Minister Michael McGrath has directed officials to begin exploratory discussion

Forthcoming pay talks between Government and public service unions will be “difficult”, the Minister for Public Expenditure and Reform Michael McGrath has warned.

On Friday, the Minister said he has directed officials to begin exploratory discussions with unions and staff associations regarding pay issues.

“These will be difficult discussions against a very challenging backdrop,” he said in statement confirming the move.

“The discussions must be cognisant of the multiple challenges that the country is currently facing including the impact of rising inflation and the conflict in the Ukraine.”

Mr McGrath said he was nonetheless confident about a method of progress that could be “reasonable and fair to both public servants and taxpayers generally”.

His comments come as senior civil servants have agreed to press Government in forthcoming talks for increases large enough to tackle record levels of inflation.

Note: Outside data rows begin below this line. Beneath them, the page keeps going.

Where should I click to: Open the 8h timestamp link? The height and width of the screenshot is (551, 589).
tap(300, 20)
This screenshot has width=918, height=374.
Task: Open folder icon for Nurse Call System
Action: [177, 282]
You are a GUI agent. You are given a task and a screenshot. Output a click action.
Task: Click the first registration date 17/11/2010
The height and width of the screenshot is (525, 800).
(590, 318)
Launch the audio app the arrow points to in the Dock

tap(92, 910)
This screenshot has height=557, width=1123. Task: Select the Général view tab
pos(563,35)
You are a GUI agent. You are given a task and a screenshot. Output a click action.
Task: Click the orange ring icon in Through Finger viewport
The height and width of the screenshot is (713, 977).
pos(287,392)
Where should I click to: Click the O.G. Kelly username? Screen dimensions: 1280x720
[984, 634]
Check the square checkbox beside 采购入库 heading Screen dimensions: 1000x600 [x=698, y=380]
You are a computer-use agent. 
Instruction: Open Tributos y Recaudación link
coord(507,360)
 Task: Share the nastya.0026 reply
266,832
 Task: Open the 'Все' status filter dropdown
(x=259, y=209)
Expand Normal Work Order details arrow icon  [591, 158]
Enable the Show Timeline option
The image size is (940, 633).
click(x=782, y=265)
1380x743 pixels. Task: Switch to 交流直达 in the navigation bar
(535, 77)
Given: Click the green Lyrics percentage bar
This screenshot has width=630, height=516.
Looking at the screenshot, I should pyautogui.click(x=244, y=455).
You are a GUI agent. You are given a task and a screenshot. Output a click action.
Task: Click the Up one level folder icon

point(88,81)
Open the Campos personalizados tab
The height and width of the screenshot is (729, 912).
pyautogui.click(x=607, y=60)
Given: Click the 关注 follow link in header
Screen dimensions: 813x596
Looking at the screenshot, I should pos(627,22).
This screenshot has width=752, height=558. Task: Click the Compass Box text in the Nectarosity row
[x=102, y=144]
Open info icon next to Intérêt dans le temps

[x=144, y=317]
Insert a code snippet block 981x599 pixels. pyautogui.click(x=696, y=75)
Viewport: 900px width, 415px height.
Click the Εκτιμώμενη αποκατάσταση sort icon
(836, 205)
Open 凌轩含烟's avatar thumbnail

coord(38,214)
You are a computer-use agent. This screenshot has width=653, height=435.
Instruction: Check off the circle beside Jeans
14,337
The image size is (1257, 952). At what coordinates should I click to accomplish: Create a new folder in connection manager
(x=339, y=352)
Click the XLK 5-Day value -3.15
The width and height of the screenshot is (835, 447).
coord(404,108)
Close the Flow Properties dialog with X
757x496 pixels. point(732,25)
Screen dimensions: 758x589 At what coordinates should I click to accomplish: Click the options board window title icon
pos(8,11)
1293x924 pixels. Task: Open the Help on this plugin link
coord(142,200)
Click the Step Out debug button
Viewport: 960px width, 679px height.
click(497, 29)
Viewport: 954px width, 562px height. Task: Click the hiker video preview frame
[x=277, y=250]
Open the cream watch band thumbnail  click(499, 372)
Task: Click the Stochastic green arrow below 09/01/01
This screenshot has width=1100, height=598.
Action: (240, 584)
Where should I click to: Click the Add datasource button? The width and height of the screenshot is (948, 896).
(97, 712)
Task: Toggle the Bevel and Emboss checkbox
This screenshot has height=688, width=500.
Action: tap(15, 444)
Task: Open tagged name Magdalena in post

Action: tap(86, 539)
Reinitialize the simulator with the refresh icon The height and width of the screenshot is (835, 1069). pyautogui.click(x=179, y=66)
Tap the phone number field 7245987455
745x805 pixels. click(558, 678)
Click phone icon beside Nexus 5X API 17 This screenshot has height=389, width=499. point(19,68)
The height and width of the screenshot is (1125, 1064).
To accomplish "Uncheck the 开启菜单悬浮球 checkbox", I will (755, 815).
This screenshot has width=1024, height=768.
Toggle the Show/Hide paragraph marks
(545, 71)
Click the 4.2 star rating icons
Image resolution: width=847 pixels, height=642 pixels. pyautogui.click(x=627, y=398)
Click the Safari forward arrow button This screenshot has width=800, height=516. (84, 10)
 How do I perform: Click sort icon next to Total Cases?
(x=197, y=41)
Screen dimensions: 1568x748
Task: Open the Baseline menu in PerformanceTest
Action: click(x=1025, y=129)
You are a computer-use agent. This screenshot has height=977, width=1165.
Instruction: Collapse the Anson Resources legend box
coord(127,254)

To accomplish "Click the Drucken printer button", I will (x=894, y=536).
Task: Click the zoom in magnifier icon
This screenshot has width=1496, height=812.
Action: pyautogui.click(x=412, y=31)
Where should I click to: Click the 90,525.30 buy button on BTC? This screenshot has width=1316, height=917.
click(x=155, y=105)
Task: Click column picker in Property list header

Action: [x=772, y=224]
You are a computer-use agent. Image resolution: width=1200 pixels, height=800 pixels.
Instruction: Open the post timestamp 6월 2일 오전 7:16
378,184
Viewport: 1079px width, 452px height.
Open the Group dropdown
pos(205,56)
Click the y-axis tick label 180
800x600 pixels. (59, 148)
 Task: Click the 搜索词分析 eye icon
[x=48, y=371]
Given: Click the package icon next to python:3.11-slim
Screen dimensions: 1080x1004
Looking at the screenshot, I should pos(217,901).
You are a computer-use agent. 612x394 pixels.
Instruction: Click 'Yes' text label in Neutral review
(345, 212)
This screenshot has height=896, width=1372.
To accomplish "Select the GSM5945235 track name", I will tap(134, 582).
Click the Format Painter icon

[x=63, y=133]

At Friday’s annual conference of the Association of Higher Civil and Public Servants (AHCPS), the body representing over 3,000 employees, several motions on pay and conditions were adopted.

Future pay

They included support for a strategy ensuring future pay awards “adequately reflect the rapid cost-of-living increases that have eroded members living standards”.

The conference heard that while a 2 per cent rise is due under the Building Momentum Pay Agreement this year, the first actual increase in 14 years, it jars with a record inflation rate of 6.7 per cent.

"It is clear that there is not an immediate intention from Government to fully meet the threat of pay erosion from inflation in terms of pay increases," Trevor Noonan, chair of the AHCPS executive told the conference.

While welcome, the existing level of pay increases “are just the tip of the iceberg of what is required to meet the challenges of rising inflation”, he said.

The conference heard that on Wednesday, public service representatives received a letter from the Department of Public Expenditure and Reform regarding forthcoming talks.

The approach to pay adopted by the AHCPS is of little surprise given a groundswell of unions signalling their intention to press for significant pay increases in both the private and public sectors.

Despite an appetite to counter sharp rises in the cost of living, the pursuit or pay rises has drawn cautionary responses - in February, Taoiseach Micheál Martin advised of a need to be “careful that we don’t try to chase inflation and then end up causing more harm than good.”